• [Instructions to follow]: Below are some records; copy each line in them that contains "will".

(Collected data)
▬▬▬▬▬▬

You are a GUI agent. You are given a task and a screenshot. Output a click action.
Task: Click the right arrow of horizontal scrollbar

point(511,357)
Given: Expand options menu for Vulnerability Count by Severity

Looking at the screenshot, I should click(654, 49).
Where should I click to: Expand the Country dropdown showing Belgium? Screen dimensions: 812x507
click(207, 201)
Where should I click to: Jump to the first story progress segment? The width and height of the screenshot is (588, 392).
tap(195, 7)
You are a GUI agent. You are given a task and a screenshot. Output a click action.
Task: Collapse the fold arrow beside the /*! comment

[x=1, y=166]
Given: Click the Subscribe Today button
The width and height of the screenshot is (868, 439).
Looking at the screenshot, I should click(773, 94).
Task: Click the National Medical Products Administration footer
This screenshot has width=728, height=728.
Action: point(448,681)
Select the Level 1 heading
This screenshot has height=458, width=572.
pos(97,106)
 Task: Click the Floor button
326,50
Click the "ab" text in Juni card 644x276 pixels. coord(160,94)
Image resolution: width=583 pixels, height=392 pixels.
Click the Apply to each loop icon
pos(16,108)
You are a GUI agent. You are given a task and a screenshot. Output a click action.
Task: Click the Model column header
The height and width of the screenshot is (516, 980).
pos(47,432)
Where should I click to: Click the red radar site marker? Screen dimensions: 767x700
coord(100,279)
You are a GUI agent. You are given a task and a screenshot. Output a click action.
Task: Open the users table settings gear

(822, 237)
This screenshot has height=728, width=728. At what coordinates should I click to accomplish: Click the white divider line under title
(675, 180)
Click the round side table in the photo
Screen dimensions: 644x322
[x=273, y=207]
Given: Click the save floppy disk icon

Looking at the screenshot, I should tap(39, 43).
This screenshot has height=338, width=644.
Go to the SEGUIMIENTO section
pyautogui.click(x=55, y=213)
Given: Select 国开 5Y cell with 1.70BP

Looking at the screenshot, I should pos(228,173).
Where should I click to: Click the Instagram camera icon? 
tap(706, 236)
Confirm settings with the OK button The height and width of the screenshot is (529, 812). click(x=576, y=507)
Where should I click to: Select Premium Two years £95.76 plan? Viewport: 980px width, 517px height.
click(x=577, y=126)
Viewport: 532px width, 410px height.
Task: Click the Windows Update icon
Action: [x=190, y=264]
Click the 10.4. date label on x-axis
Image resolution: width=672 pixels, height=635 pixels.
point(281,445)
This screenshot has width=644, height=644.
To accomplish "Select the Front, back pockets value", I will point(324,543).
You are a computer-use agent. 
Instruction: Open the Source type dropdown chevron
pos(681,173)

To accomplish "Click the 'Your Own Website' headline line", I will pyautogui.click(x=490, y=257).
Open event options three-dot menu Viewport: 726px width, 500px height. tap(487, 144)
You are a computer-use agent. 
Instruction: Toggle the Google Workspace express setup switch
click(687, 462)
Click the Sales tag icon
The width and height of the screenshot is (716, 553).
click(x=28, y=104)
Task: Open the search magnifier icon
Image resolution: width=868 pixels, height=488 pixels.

▬▬▬▬▬▬

• [Response to this exercise]:
To accomplish "Select the Front, back pockets value", I will point(324,543).
To accomplish "Click the 'Your Own Website' headline line", I will pyautogui.click(x=490, y=257).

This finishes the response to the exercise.